Give again, exactly as written, the lines of the records below from the line with "This screenshot has" to the line with "455x640 pixels.". Both end lines count; pictures do not.

Given records

- - - - - - -

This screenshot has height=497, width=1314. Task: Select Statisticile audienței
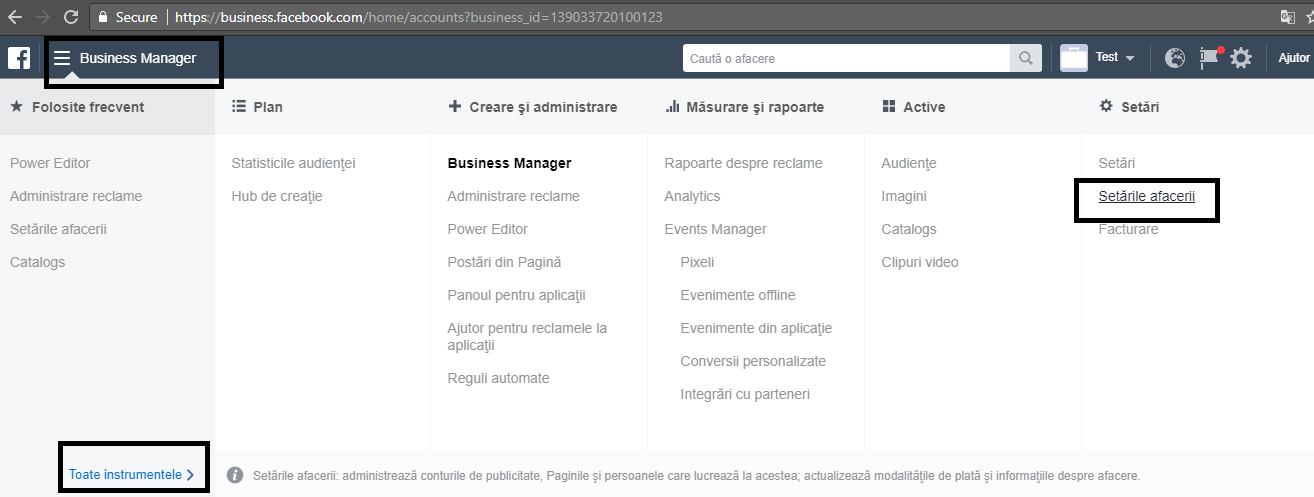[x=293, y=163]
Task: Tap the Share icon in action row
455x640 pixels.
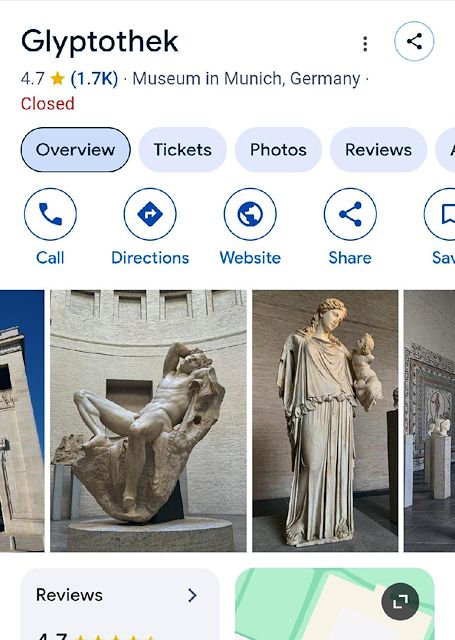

- - - - - - -

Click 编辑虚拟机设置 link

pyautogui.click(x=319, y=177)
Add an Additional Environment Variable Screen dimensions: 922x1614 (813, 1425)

- - - - - - -

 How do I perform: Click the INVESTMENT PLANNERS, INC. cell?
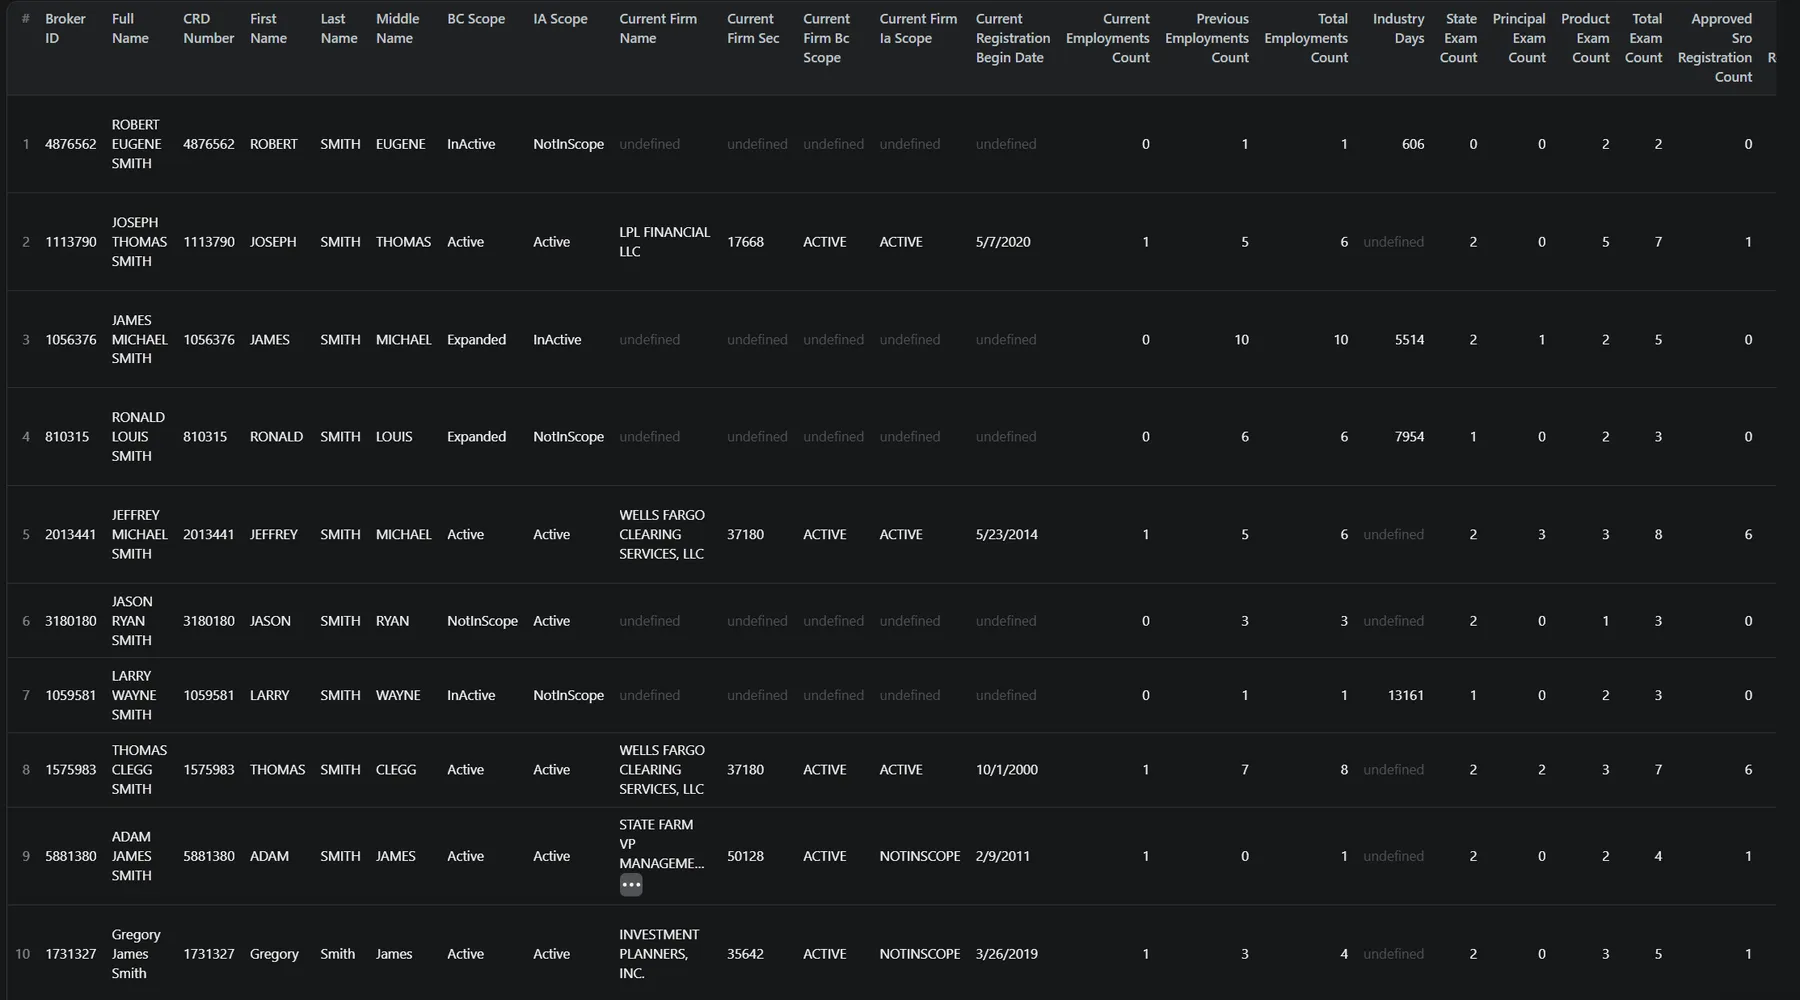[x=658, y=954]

- - - - - - -

Task result
This screenshot has height=497, width=1314. Task: Select Statisticile audienței
[x=293, y=163]
Task: Tap the Share icon in action row
455x640 pixels.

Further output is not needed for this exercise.